Seaboard Airline Railroad Passenger Station |
North Tryon St
The Seaboard Station, designed by C. C. Hook, opened on June 16, 1896. It is full of wondrous stories. Listen carefully! Can you hear the ghosts of the engineers, conductors, and brakemen jumping from the trains and walking slowly toward the dormitory on the second floor of the Seaboard Station to catch a few hours of jittery sleep? The overalls of these hard-boiled workmen are covered with splotches of oil, grime and soot. Perspiration drips from their bodies as clouds of scorching steam spew from the now-motionless engines parked behind them along the track.

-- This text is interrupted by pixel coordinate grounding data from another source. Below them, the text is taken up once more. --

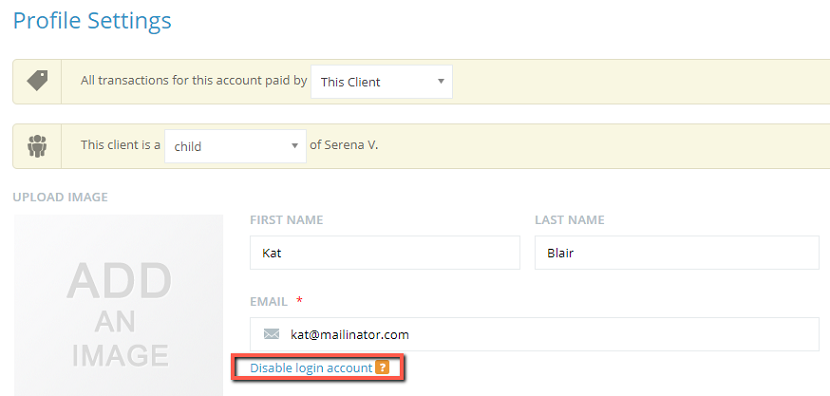Open the This Client payer dropdown
The image size is (830, 396).
pyautogui.click(x=382, y=82)
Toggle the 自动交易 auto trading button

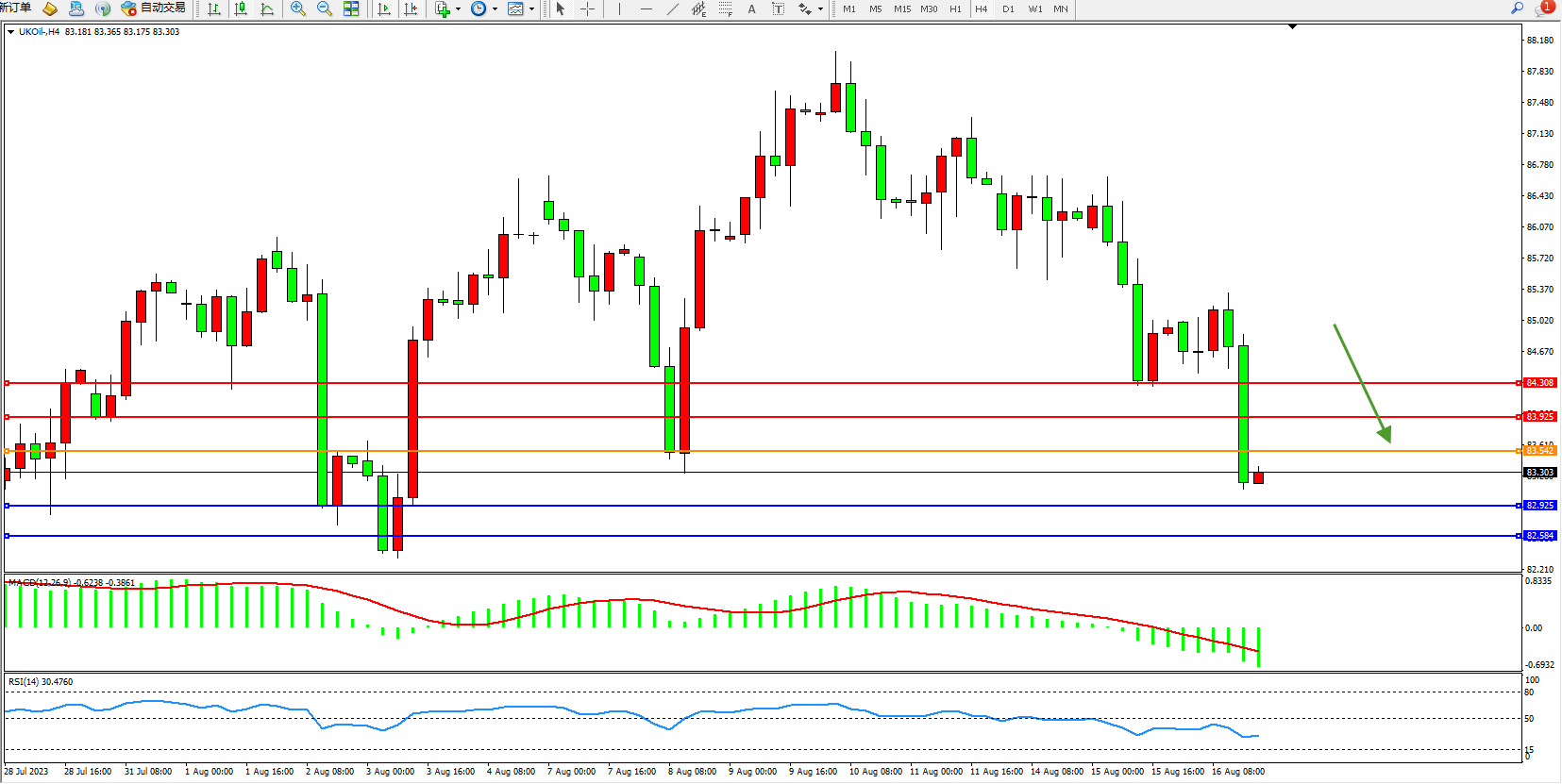154,8
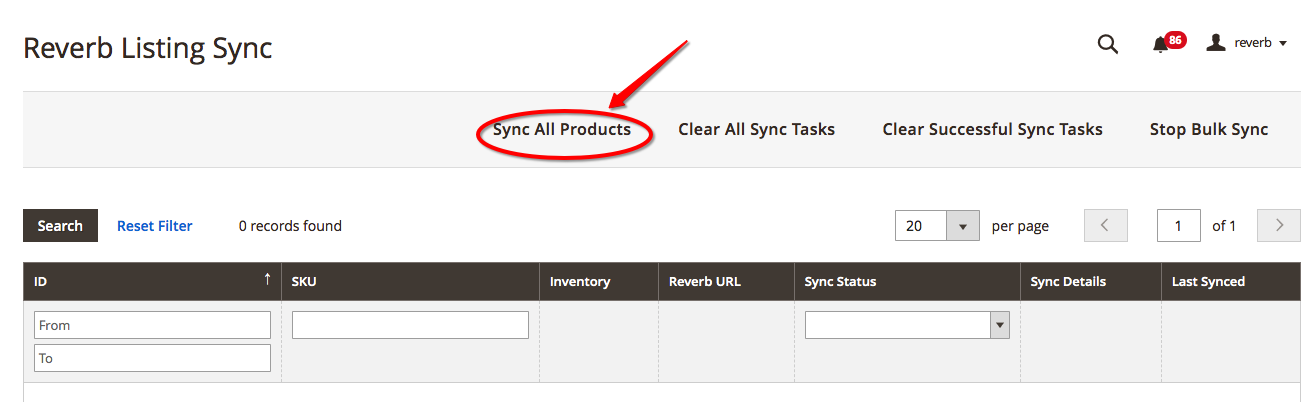Click Sync All Products
The width and height of the screenshot is (1316, 402).
pyautogui.click(x=562, y=129)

Walk inside, and you’ll see the big open spaces that used to be the waiting rooms -- one for colored folks and one for whites. Kids scampered across the floor and jumped on their tiptoes to peer into the ticket window. Old ladies sat on scruffy benches and struggled to stay awake. Young lovers embraced in hopes that they could somehow push back the time when they would have to say good-bye. All sorts of people sat in the Seaboard Station or walked beneath its imposing passenger sheds.
One of the most memorable moments for the Seaboard Station occurred on May 2, 1898. A crowd of thousands lined both sides of Tryon Street from the Square and surged around the station itself to bid an emotional farewell to troops that were boarding trains and leaving for the Spanish American War. "Yards and houses were decorated with flags, and from thousands of throats went up cheer after cheer," wrote a reporter for the Charlotte Observer.
The last passenger train left the Seaboard Station on November 3, 1958. In 1988, the building was donated by the railroad to the Historic Landmarks Commission. In January, 1991, an electrical fire broke out in the building, but luckily the firemen got there in time to save the Seaboard Station. December 22, 1993, was a wonderful day. Several Uptown churches bought the station and began converting into a dining hall and counseling center for the homeless.